* START Input data *

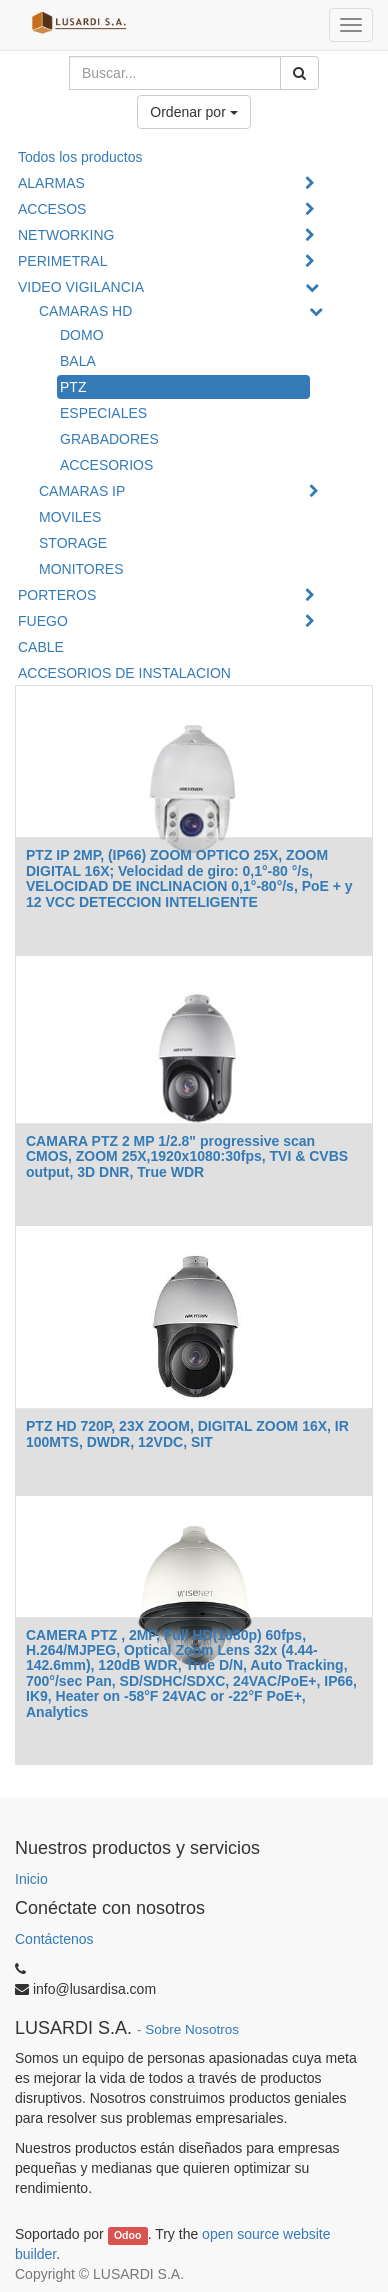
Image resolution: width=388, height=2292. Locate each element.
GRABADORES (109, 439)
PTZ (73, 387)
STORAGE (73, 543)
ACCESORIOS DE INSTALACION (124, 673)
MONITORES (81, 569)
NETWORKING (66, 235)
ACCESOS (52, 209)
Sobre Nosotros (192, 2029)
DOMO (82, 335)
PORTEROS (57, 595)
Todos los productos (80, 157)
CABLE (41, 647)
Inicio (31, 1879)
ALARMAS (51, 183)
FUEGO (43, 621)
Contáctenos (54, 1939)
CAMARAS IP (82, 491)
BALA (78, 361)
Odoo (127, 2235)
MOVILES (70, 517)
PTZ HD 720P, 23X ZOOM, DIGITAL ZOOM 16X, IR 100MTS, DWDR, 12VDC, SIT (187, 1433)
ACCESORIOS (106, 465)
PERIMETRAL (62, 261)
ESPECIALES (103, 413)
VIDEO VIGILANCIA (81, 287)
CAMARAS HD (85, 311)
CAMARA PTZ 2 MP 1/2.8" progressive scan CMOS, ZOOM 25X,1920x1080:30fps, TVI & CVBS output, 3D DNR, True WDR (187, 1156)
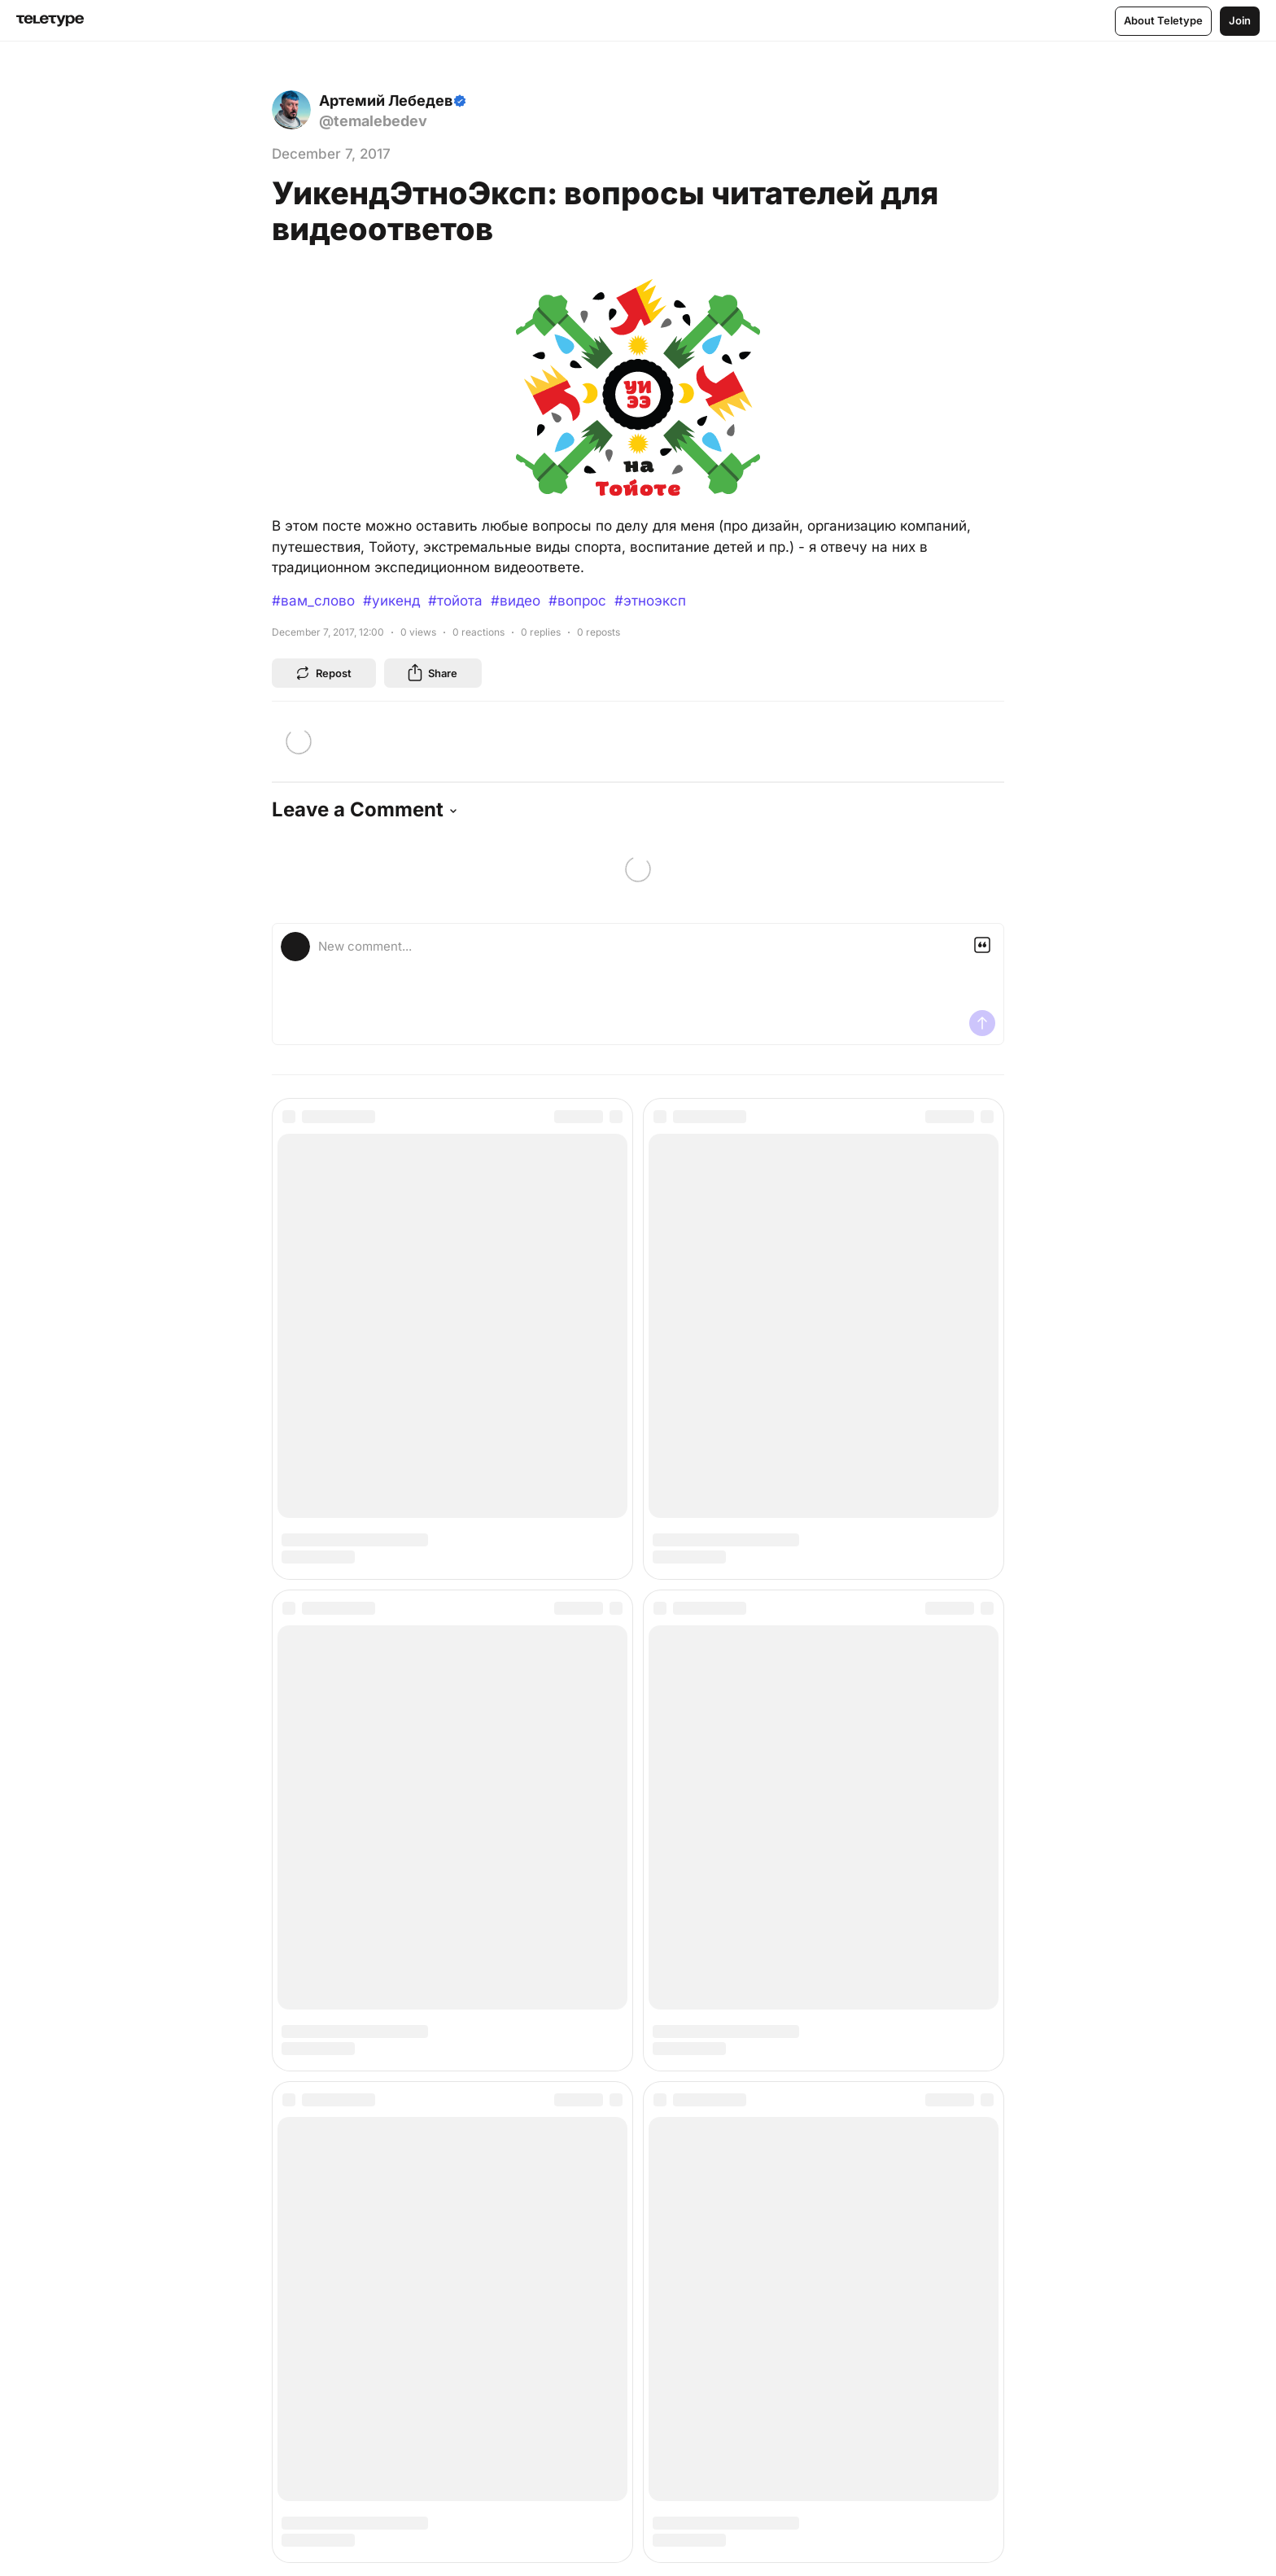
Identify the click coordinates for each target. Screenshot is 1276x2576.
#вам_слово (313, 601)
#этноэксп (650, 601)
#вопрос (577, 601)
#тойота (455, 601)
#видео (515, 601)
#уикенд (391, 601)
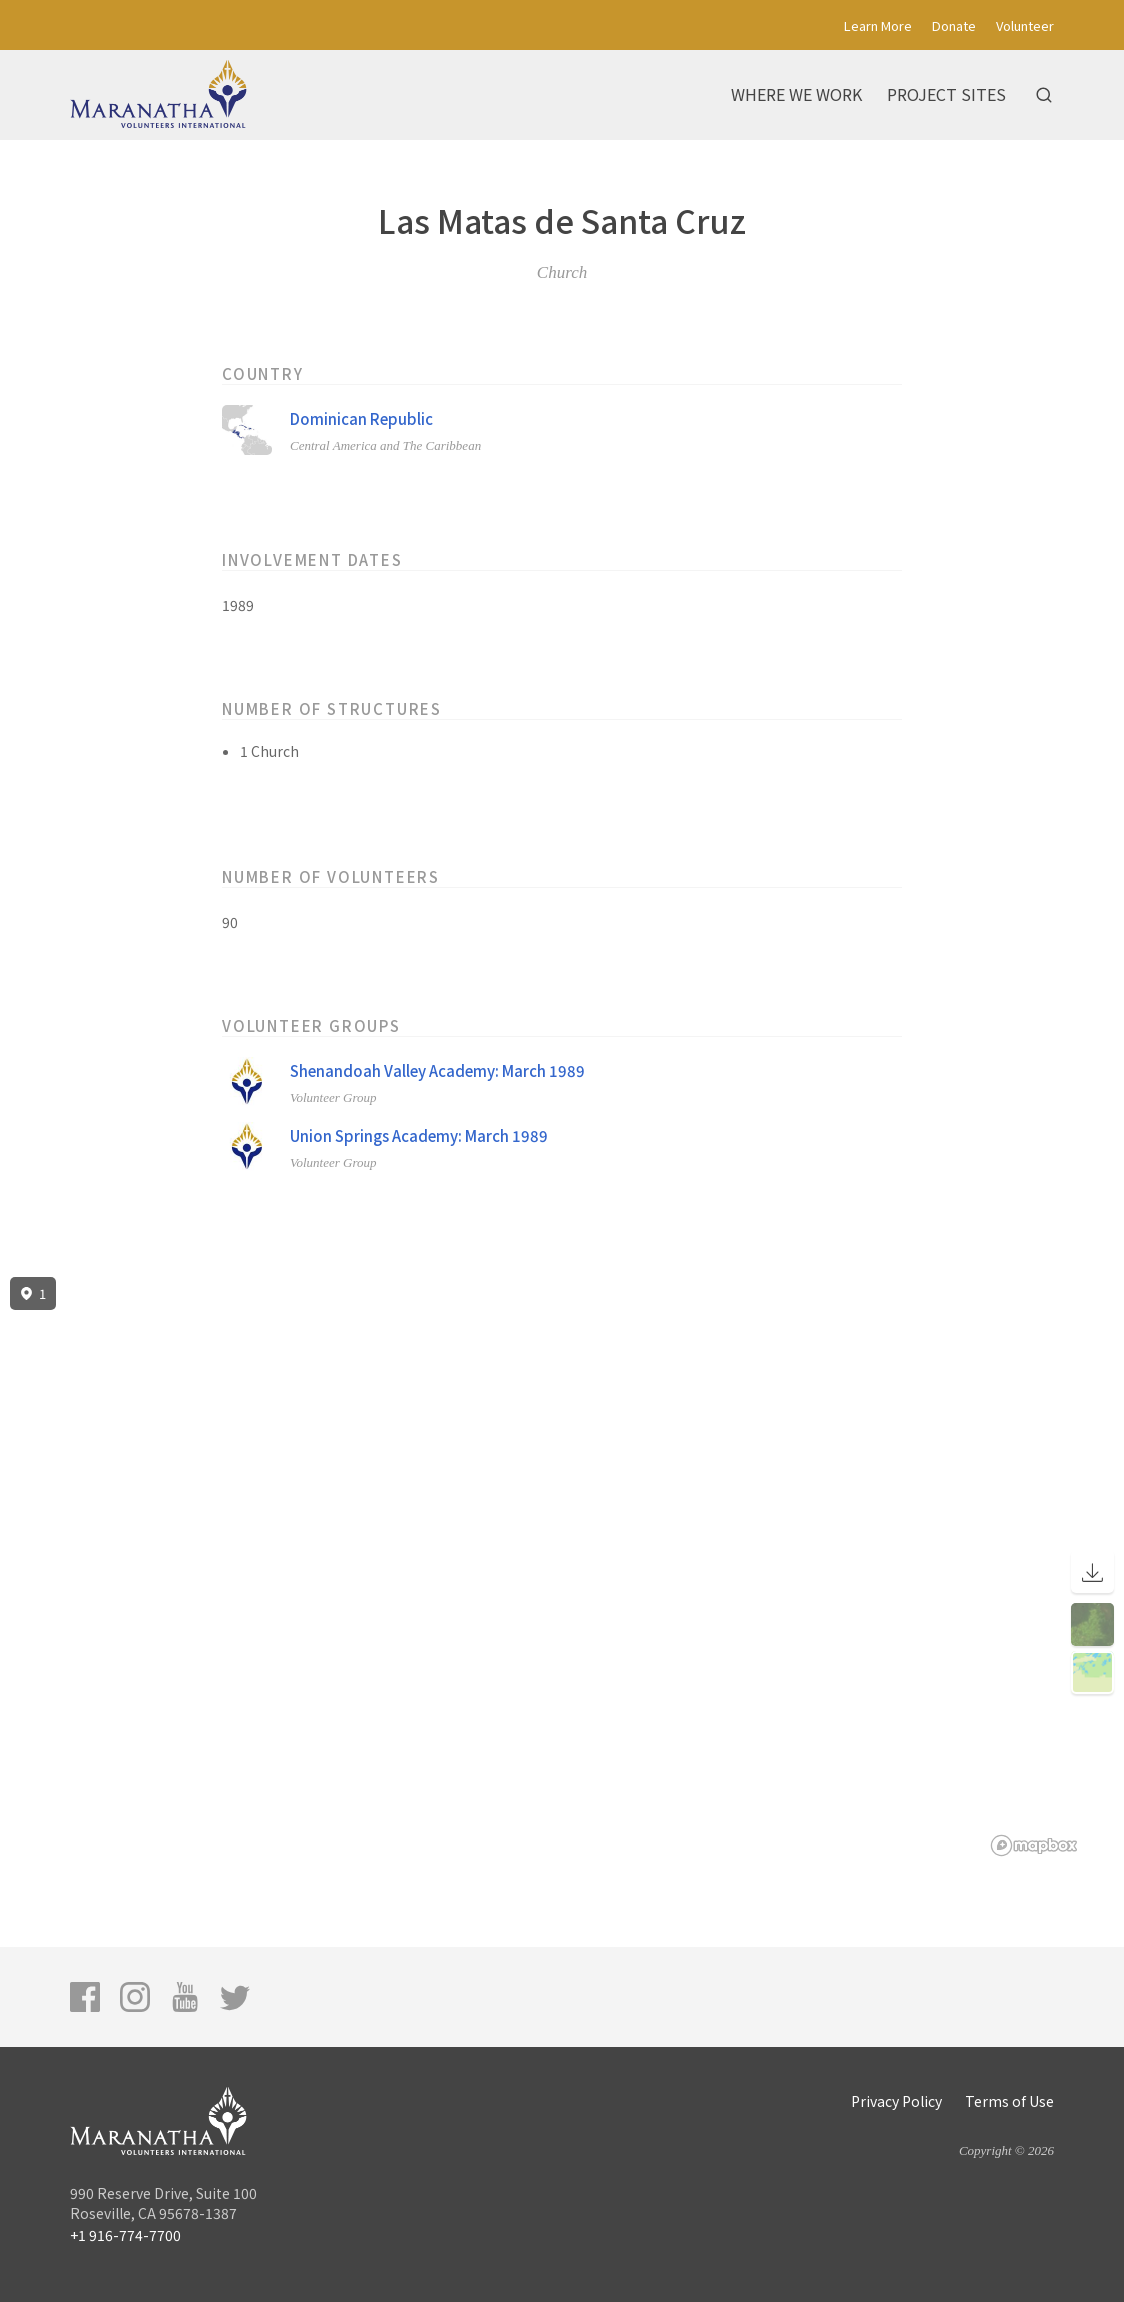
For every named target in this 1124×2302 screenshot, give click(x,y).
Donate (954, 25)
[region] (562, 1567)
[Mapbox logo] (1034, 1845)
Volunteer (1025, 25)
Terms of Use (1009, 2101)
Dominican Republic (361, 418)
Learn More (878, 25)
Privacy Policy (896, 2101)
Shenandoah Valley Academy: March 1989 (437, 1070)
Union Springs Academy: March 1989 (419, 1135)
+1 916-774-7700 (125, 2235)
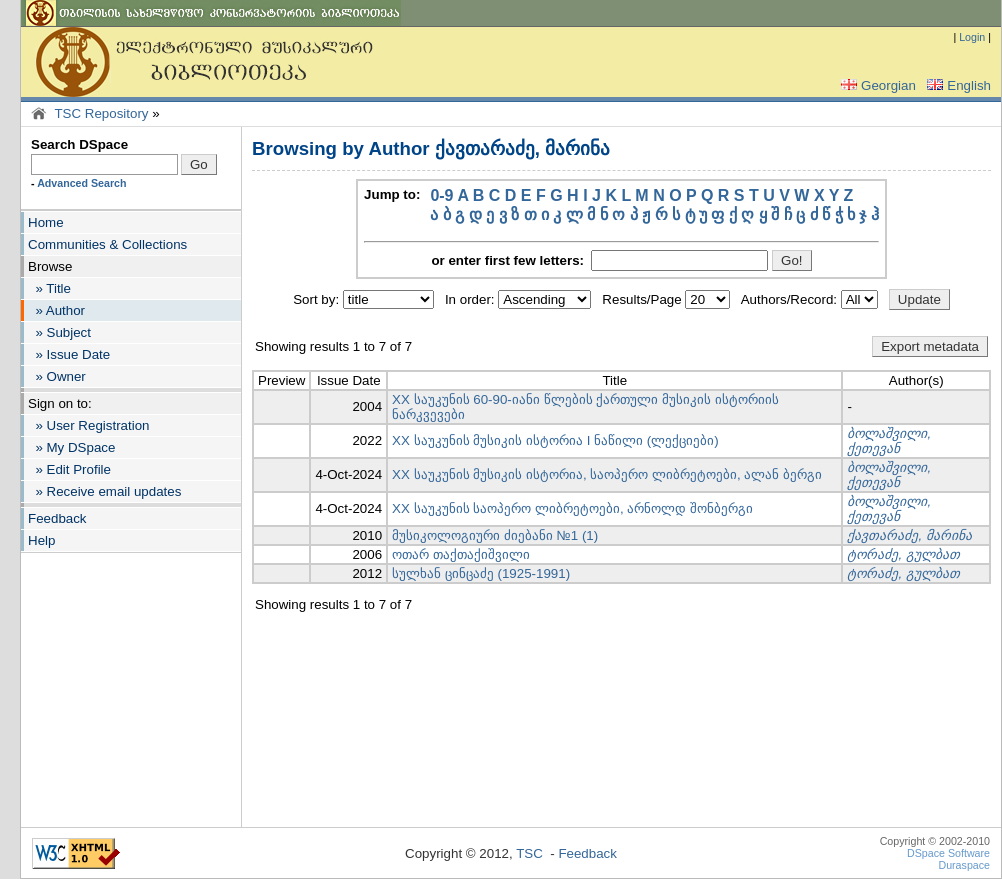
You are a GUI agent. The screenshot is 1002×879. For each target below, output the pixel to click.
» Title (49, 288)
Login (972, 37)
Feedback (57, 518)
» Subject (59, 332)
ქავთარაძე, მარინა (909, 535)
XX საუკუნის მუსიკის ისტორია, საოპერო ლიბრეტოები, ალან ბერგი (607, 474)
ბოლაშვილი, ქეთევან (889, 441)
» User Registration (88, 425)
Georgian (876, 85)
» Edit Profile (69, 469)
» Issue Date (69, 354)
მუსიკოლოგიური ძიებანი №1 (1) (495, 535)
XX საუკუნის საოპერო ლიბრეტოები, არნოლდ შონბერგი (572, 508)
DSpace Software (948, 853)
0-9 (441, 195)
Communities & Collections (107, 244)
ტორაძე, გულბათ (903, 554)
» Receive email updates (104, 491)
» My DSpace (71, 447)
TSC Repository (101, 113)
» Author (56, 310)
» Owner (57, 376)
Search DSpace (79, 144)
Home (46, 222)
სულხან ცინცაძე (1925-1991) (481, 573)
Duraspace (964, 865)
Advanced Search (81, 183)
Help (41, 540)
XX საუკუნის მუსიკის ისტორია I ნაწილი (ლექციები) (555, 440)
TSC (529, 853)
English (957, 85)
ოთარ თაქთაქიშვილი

* END Input data *

• What is expected: Copy out every one of the records above word for word, leaving out the pictures.

• Solution to the exercise:
Image resolution: width=388, height=2292. Locate each element.
GRABADORES (109, 439)
PTZ (73, 387)
STORAGE (73, 543)
ACCESORIOS DE INSTALACION (124, 673)
MONITORES (81, 569)
NETWORKING (66, 235)
ACCESOS (52, 209)
Sobre Nosotros (192, 2029)
DOMO (82, 335)
PORTEROS (57, 595)
Todos los productos (80, 157)
CABLE (41, 647)
Inicio (31, 1879)
ALARMAS (51, 183)
FUEGO (43, 621)
Contáctenos (54, 1939)
CAMARAS IP (82, 491)
BALA (78, 361)
Odoo (127, 2235)
MOVILES (70, 517)
PTZ HD 720P, 23X ZOOM, DIGITAL ZOOM 16X, IR 100MTS, DWDR, 12VDC, SIT (187, 1433)
ACCESORIOS (106, 465)
PERIMETRAL (62, 261)
ESPECIALES (103, 413)
VIDEO VIGILANCIA (81, 287)
CAMARAS HD (85, 311)
CAMARA PTZ 2 MP 1/2.8" progressive scan CMOS, ZOOM 25X,1920x1080:30fps, TVI & CVBS output, 3D DNR, True WDR (187, 1156)
Identify the click coordinates for each target. Screenshot is 1276x2576.
#вам_слово (313, 601)
#этноэксп (650, 601)
#вопрос (577, 601)
#тойота (455, 601)
#видео (515, 601)
#уикенд (391, 601)
For every named target in this 1124×2302 screenshot, give click(x,y).
Donate (954, 25)
[region] (562, 1567)
[Mapbox logo] (1034, 1845)
Volunteer (1025, 25)
Terms of Use (1009, 2101)
Dominican Republic (361, 418)
Learn More (878, 25)
Privacy Policy (896, 2101)
Shenandoah Valley Academy: March 1989 (437, 1070)
Union Springs Academy: March 1989 (419, 1135)
+1 916-774-7700 (125, 2235)
You are a GUI agent. The screenshot is 1002×879. For each target below, output the pixel to click.
» Title (49, 288)
Login (972, 37)
Feedback (57, 518)
» Subject (59, 332)
ქავთარაძე, მარინა (909, 535)
XX საუკუნის მუსიკის ისტორია, საოპერო ლიბრეტოები, ალან ბერგი (607, 474)
ბოლაშვილი, ქეთევან (889, 441)
» User Registration (88, 425)
Georgian (876, 85)
» Edit Profile (69, 469)
» Issue Date (69, 354)
მუსიკოლოგიური ძიებანი №1 (1) (495, 535)
XX საუკუნის საოპერო ლიბრეტოები, არნოლდ შონბერგი (572, 508)
DSpace Software (948, 853)
0-9 (441, 195)
Communities & Collections (107, 244)
ტორაძე, გულბათ (903, 554)
» Receive email updates (104, 491)
» My DSpace (71, 447)
TSC Repository (101, 113)
» Author (56, 310)
» Owner (57, 376)
Search DSpace (79, 144)
Home (46, 222)
სულხან ცინცაძე (1925-1991) (481, 573)
Duraspace (964, 865)
Advanced Search (81, 183)
Help (41, 540)
XX საუკუნის მუსიკის ისტორია I ნაწილი (ლექციები) (555, 440)
TSC (529, 853)
English (957, 85)
ოთარ თაქთაქიშვილი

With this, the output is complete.